What you need to do:
**1.** From the Freight Farms passage, reproduce the part starting with "The South Boston-based" and going on through "and artificial intelligence.", replacing "shipping containers" with "cargo containers".
**2.** According to the Freight Farms passage, where is the company based?
**3.** Write the next part of the Freight Farms passage, following on from its last sentence.

Page extract:
Caroline Katsiroubas, director of marketing and community relations at Freight Farms (left), Jon Friedman COO and co-founder of Freight Farms (right)

“Let’s take lettuce,” says Jon Friedman, chief operating officer and co-founder of Freight Farms. “You think about islands being this tropical place where everything grows. In reality it’s volcanic in those areas. Things like fruits can grow really well there, [but] leafy things like lettuce require cooler settings.”

While paradise might have sandy beaches and warm nights, it doesn’t have much spinach or a green salad. This is the problem Freight Farms would like to solve.

The South Boston-based company builds hydroponic farms, artificial environments that can grow vegetables ranging from lettuce and carrots to herbs or even flowers. True to its name, Freight Farms builds its farms out of repurposed shipping containers, turning the same metal boxes that move car parts and t-shirts into two-acre fields powered by fertilizer, LEDs, and artificial intelligence.

Data listing:

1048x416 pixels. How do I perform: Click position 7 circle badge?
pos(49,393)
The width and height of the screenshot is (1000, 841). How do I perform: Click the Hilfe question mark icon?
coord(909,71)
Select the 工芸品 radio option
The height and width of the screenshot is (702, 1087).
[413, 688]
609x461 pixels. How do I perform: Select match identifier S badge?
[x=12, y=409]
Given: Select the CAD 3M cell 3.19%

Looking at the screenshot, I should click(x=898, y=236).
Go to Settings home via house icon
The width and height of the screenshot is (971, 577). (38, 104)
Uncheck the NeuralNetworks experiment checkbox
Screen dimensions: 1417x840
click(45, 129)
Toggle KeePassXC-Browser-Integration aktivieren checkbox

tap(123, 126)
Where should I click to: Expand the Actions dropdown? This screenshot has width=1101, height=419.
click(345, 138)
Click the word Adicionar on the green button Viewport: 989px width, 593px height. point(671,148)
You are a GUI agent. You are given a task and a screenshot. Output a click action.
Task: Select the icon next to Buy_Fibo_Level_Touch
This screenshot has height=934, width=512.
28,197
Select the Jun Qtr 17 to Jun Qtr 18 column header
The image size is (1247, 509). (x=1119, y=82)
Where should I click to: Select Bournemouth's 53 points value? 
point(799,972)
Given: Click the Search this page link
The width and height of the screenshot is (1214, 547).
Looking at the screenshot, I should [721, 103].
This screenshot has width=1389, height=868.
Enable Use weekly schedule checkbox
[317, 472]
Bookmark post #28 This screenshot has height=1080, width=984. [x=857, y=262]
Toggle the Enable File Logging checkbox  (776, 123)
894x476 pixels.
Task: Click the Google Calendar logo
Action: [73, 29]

Expected results:
**1.**
The South Boston-based company builds hydroponic farms, artificial environments that can grow vegetables ranging from lettuce and carrots to herbs or even flowers. True to its name, Freight Farms builds its farms out of repurposed cargo containers, turning the same metal boxes that move car parts and t-shirts into two-acre fields powered by fertilizer, LEDs, and artificial intelligence.

**2.** South Boston.

**3.**
A Freight Farm can work anywhere. It allows a local approach to food production, in contrast to most modern food sources, which depend on elaborate shipping networks to move food from sprawling, centralized farmlands to the communities that need it. That system works, but the food becomes less fresh and more expensive the longer it travels. In a town like Boston, this means that many neighborhoods get priced out of fresh fruits and vegetables almost entirely and have to make do with the kind of frozen, bulk-packaged products that farmers can move efficiently.

Freight Farms is empowering individuals and organizations with the physical and digital solutions needed to supply their communities with fresh produce year-round, in all climate conditions

“Only some types of food can last thousands of miles on the back of a truck… [But] when you’re talking about access, local food shouldn’t be something that’s looked at as a luxury,” says Caroline Katsiroubas, director of marketing and community relations at Freight Farms. “Yet it’s often priced out of the reach of certain communities.”

A hydroponic farm like a Freight Farm creates this access. It gives a community the power to grow its own food, regardless of weather or wealth.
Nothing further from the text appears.